Solutions 1 & 3 are close to the same thing.
Solution 3 seems as though you are essentially taking and then repaying a loan. Lots of details and paperwork to really make it work.
#3 is really a crap-shoot..........
Take it at 62...if you wait until 70 or so you wont break even until your late 70s.
When you die with SS, you do not pass anything on to your estate.
I do not want to give any more to Uncle Sam than I have to...
many people look at the 62 age thing WRONG....
if your goal is to get "every single penny " back, then file and collect at 62...
but if your goal is to be financially well ahead, to keep active, to keep your social contacts, to keep your health insurance, life insurance a little longer, working late makes all the sense...
because one can make far more money WORKING than collecting the measly SS handout....far more....at least I can...
SS is really a pittance....
It's widely believed that SS benefits aren't means-tested but that isn't quite true. If you have other income (i.e. a 401(K) or pension or other retirement savings that you'd BETTER have) at some point the SS benefits are taxed as income. Factor that into your numbers when you're running them prior to retirement.
Lol! You’re right. I needed to THINK about it. Obviously I didn’t.
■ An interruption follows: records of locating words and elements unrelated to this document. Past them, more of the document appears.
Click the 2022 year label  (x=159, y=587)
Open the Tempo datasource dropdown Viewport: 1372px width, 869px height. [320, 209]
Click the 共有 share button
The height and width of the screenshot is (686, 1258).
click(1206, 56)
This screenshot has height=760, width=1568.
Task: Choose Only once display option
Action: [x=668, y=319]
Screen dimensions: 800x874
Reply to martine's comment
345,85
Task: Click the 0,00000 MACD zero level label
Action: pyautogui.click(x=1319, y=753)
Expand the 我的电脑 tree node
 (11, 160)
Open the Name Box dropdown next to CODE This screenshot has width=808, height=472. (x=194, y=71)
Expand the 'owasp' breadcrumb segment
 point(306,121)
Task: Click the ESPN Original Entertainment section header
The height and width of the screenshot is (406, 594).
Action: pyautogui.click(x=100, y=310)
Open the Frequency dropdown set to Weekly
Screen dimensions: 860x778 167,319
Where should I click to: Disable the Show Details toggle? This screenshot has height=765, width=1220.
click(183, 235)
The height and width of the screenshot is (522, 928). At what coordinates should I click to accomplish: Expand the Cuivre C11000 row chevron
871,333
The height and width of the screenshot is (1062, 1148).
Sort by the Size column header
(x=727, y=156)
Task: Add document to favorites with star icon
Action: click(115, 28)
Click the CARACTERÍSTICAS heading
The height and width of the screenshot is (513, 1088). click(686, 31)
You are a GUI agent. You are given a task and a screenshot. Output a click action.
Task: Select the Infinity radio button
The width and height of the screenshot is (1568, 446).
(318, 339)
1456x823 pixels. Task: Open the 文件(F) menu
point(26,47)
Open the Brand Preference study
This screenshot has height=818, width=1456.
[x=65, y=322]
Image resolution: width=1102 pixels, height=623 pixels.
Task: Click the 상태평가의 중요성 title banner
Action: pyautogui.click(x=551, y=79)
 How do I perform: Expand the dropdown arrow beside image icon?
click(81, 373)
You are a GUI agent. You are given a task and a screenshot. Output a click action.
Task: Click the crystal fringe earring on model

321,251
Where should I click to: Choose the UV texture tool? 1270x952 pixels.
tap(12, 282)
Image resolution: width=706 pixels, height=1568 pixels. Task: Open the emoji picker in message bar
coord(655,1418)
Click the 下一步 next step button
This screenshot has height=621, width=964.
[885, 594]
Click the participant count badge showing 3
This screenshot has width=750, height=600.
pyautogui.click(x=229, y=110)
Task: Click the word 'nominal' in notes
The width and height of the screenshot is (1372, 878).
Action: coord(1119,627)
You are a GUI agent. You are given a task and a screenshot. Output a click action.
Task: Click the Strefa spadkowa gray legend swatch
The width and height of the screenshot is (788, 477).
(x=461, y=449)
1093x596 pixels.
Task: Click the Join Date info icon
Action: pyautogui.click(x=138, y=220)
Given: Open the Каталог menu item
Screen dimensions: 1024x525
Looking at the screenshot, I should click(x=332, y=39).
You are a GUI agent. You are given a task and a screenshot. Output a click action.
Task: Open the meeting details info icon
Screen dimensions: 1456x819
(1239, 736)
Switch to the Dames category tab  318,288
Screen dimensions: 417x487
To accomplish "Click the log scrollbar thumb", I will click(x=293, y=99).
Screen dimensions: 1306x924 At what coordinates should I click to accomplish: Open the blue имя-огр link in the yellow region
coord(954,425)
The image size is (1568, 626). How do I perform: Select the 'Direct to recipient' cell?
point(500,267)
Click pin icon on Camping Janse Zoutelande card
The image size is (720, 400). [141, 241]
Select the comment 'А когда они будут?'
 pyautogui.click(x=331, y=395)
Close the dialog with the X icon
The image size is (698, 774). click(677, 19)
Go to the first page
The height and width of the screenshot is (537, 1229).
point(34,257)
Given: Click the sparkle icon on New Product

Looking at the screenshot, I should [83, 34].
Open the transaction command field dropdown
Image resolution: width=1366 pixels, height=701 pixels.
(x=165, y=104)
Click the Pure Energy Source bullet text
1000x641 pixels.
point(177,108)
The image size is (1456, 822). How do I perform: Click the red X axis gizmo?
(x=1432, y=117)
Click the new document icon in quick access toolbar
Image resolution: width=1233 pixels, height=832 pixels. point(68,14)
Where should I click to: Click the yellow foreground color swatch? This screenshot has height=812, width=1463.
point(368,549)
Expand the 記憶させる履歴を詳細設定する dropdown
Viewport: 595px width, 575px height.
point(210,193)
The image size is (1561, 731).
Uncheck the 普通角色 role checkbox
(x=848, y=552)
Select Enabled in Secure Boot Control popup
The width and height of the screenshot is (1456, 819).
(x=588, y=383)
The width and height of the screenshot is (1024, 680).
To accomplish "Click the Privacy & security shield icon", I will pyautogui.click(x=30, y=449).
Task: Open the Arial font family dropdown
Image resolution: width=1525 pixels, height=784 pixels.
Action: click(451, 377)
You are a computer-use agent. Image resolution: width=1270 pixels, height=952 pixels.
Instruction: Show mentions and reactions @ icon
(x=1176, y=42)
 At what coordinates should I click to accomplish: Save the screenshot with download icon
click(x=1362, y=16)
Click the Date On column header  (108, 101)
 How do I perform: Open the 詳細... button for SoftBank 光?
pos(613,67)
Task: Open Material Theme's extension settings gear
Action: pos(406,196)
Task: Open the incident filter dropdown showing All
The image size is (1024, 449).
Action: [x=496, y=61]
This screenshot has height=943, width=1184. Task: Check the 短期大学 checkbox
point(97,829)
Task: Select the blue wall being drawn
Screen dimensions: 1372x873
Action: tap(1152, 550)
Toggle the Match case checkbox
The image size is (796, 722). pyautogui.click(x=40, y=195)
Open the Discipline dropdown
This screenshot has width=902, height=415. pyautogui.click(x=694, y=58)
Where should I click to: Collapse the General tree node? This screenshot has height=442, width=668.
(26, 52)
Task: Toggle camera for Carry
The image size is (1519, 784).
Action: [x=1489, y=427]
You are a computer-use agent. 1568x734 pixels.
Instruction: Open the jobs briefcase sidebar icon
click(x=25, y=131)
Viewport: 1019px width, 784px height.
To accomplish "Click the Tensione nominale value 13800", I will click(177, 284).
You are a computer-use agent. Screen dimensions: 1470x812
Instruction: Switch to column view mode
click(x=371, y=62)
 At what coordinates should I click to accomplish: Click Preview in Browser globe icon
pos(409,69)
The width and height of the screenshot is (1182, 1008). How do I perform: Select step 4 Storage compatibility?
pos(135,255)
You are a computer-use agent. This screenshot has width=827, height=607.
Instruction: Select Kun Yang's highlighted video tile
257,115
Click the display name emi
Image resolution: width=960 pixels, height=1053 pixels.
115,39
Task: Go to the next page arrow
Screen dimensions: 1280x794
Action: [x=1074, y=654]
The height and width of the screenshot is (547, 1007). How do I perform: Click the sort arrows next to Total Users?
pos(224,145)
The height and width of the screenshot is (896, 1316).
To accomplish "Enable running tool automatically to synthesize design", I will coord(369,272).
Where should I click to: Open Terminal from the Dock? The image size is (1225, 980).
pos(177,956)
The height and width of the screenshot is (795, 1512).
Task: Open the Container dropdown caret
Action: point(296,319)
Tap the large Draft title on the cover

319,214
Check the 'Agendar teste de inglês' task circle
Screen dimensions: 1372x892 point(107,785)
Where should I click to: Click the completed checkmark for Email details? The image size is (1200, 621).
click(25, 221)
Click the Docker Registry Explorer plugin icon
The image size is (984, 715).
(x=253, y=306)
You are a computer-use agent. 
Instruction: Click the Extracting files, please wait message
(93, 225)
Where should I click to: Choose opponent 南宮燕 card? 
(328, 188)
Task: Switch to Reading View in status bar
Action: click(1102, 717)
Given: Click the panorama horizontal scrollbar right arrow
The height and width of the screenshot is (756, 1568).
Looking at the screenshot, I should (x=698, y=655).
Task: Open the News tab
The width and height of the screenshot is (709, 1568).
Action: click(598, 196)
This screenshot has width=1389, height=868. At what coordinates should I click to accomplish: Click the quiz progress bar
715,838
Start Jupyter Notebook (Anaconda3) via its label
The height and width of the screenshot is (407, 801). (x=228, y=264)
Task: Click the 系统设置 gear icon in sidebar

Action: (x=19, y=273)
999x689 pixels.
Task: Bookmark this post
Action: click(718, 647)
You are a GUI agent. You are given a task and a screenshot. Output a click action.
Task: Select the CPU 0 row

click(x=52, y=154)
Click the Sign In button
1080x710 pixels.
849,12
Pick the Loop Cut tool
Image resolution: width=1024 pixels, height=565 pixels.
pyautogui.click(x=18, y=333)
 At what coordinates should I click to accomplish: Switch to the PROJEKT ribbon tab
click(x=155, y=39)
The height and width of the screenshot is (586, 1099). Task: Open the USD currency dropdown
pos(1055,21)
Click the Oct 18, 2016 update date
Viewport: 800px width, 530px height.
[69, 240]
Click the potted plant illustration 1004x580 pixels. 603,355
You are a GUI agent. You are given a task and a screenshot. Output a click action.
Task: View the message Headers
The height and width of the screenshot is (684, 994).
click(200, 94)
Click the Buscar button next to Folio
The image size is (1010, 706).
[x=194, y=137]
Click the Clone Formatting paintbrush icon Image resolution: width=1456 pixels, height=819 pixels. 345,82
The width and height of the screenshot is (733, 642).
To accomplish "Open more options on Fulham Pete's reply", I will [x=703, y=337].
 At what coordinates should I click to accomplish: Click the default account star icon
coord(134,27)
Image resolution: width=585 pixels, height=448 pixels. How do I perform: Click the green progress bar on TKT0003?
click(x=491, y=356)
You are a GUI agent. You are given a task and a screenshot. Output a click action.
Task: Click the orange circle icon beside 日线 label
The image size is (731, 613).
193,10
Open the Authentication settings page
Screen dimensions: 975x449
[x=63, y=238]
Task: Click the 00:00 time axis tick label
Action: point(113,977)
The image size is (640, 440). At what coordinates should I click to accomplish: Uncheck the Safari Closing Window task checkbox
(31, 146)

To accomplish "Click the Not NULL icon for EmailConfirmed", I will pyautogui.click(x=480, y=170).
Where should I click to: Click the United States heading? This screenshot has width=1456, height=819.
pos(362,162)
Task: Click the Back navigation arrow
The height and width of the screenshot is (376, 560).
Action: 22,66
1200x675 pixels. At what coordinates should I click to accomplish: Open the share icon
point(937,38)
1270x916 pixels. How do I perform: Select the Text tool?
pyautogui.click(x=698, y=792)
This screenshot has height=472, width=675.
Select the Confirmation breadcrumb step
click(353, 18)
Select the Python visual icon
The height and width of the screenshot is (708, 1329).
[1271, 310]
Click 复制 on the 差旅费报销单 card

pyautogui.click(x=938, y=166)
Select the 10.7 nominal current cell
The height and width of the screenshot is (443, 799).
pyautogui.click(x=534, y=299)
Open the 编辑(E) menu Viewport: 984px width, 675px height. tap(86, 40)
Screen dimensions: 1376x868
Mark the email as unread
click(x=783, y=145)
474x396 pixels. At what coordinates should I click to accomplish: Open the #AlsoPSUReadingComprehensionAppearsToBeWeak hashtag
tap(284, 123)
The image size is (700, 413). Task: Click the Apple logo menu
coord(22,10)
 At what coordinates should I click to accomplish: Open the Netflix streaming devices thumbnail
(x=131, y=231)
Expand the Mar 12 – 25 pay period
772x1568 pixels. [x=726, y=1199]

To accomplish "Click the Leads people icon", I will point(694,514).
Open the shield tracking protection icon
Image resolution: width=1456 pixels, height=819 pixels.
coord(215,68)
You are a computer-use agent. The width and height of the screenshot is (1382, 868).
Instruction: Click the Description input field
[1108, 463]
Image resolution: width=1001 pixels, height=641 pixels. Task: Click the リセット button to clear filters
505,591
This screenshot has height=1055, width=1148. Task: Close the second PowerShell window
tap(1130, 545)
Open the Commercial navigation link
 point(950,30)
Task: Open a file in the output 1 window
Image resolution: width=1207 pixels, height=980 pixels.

You can play around with the percentages all you want, but I once ran numbers, and I think there are some charts in the original source that back this up:
The break-even point between collecting early vs. waiting until FRA, is something like 12-14 years. You would have to collect SS starting at age 70 through age 83 (split the difference), before you break even. Obviously if you're alive at the age, you'll be making a higher cumulative income but at that age, is it that important?
I was about to ask if taking it at 62 and investing it would be a better option than waiting. It seems like it would.
August for me. WE have enough in the pension to live off of now.
Soon as we turn 62, we’ll go for SSI. It’s all gravy at that point.
No way am I waiting for 67. I want to be young enough to enjoy the money.